A abordagem freidsoniana, revisitada nesta reflexão, auxilia a análise da Enfermagem como profissão que historicamente transformou os espaços de cuidado e que continuamente, a partir da experiência, amplia o domínio de saberes e práticas. Neste sentido, as prerrogativas para a Enfermagem ser considerada uma ciência aplicada e profissão está estabelecida na expertise e na autorregulação, que culmina no credencialismo qualificacional da profissão.


CONSIDERAÇÕES FINAIS

As reflexões sobre a Enfermagem como profissão no âmbito das características definidas pela sociologia das profissões, na abordagem de Eliot Freidson, mostram-se ainda insipientes. No entanto, as discussões sociológicas no âmbito da Enfermagem vem ampliando-se e tem resgatado o seu entendimento como trabalho do campo da saúde, disciplina do conhecimento científico e como uma profissão orientada para o serviço.5

A partir da reflexão aqui realizada, consideramos que a Enfermagem é uma profissão de saúde. No Brasil, os membros da profissão responsabilizam-se por uma gama de fazeres fundamentados em conhecimentos científicos produzidos pelos pares. Os exercentes da profissão estão definidos legalmente e necessitam de formação específica, assim como têm suas atribuições e campo de atuação definidos em lei e reconhecidos pelo Estado e sociedade. O Estado reconhece o credenciamento formal de proteção aos membros da profissão. Esse reconhecimento é fundamental por tratar-se de um trabalho que tem importância significativa na assistência em saúde, envolvendo o desenvolvimento de práticas baseadas em conhecimentos sistematizados, necessários para a permanente qualificação do cuidado.

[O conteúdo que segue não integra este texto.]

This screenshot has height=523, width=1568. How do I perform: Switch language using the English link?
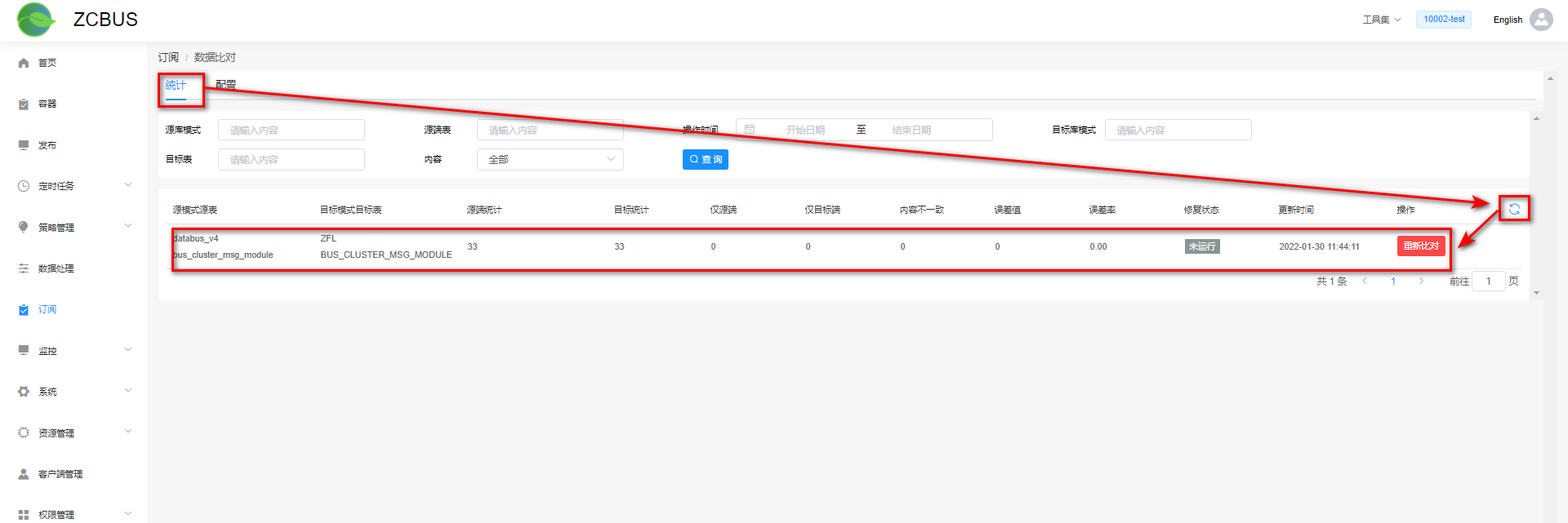click(1508, 20)
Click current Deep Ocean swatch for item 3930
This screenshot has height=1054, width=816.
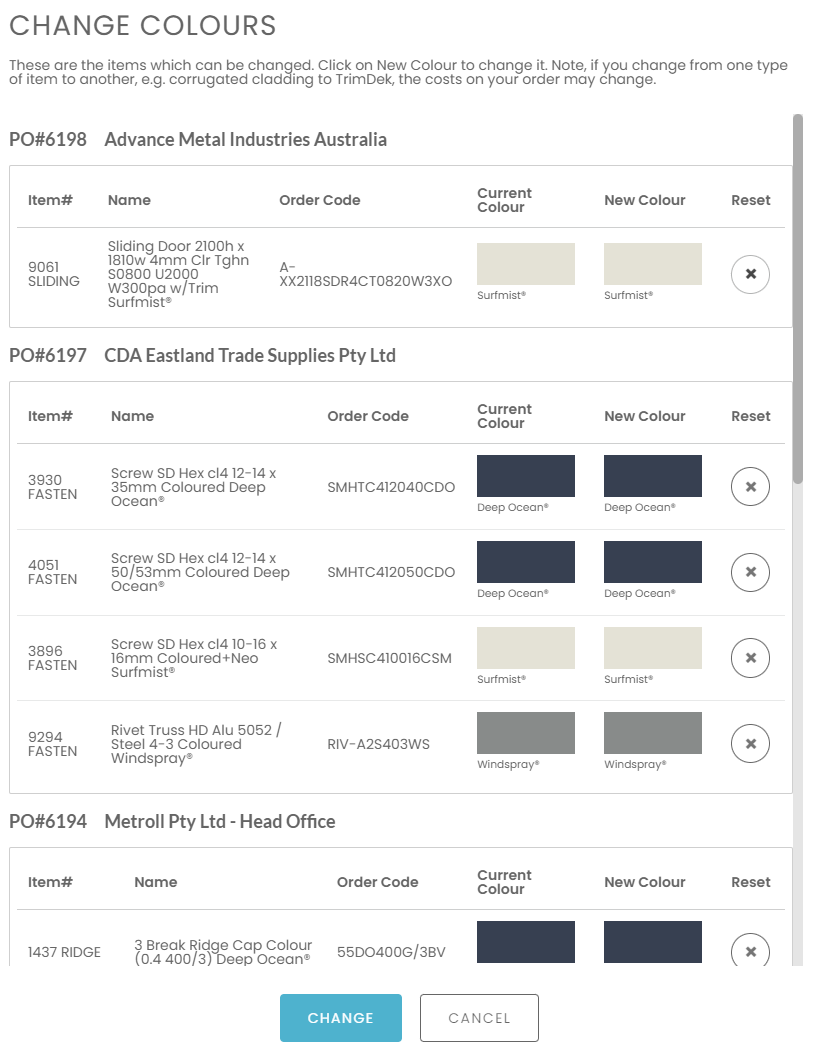(525, 476)
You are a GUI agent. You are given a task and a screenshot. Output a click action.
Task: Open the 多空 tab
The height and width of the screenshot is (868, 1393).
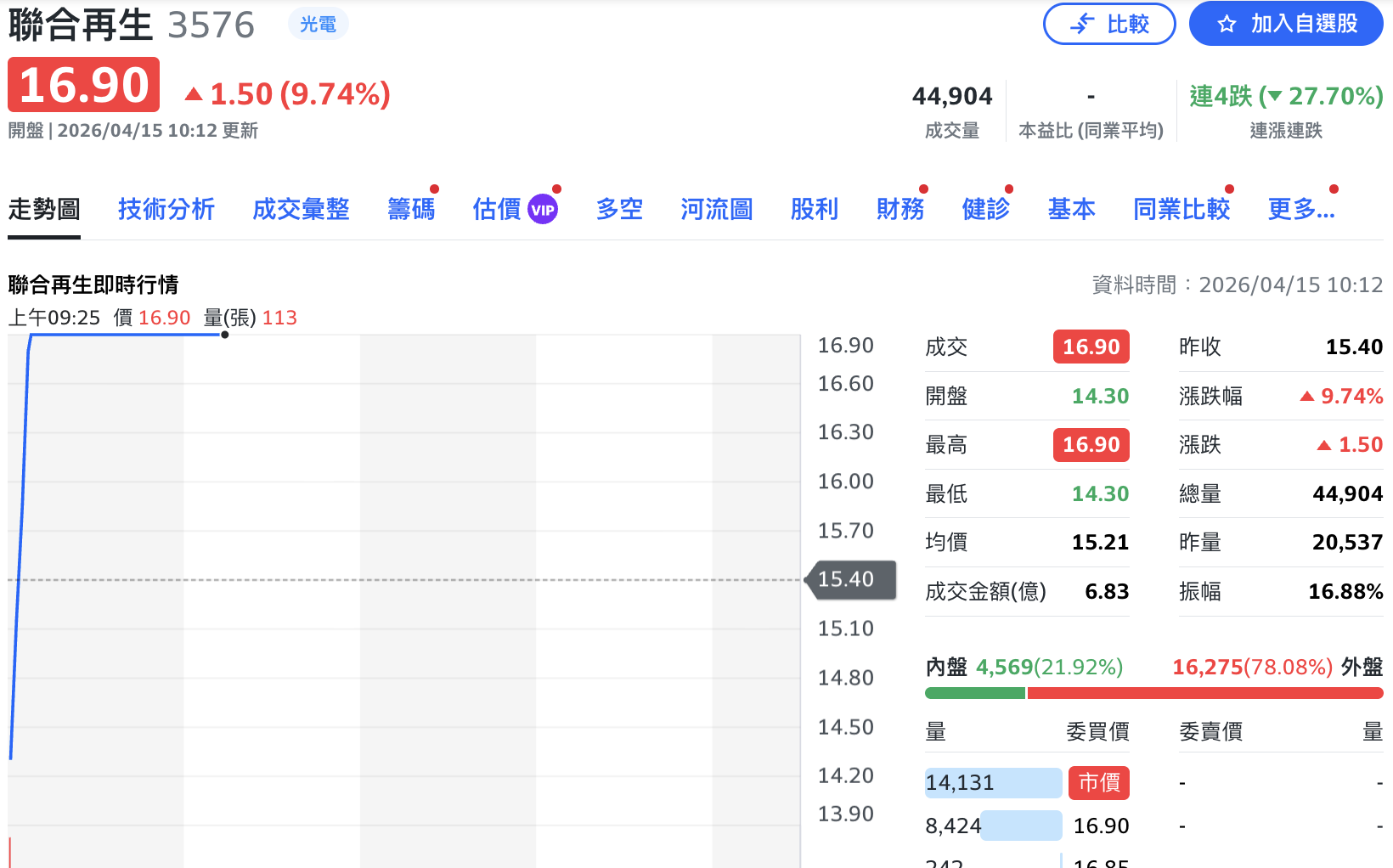click(x=619, y=209)
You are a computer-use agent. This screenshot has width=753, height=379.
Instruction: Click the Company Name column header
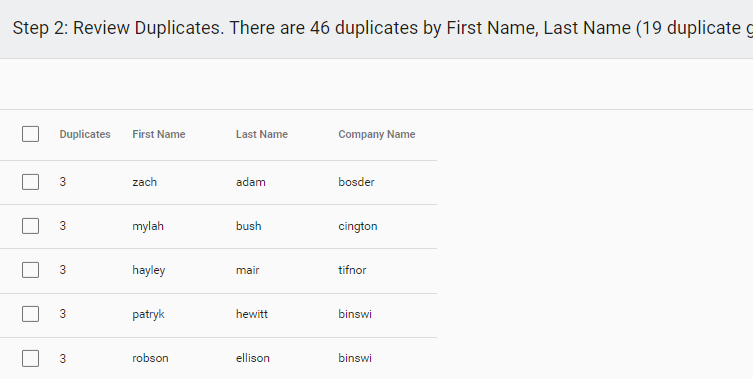377,134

Para além do cuidado dispensado em consulta e nas práticas diversas de cuidado há um corpo de conhecimentos que fundamenta a prática, fortalece o fazer técnico e contribui para a aproximação entre o profissional enfermeiro e a sociedade. No entanto, é necessário, ainda, convencer esta sociedade da sua utilidade enquanto profissão da área da saúde voltada às pessoas, à comunidade.12

A expertise e a autorregulação, que credenciam a Enfermagem como profissão, realizam o movimento necessário ao domínio dos espaços de trabalho em uma perspectiva do cuidado integral, equânime, interdisciplinar e multiprofissional. Os autores desta reflexão consideram que a autonomia profissional não deve ser reconhecida como liberdade do profissional para promover a subserviência de outros profissionais e, principalmente, daqueles que necessitam de assistência em saúde.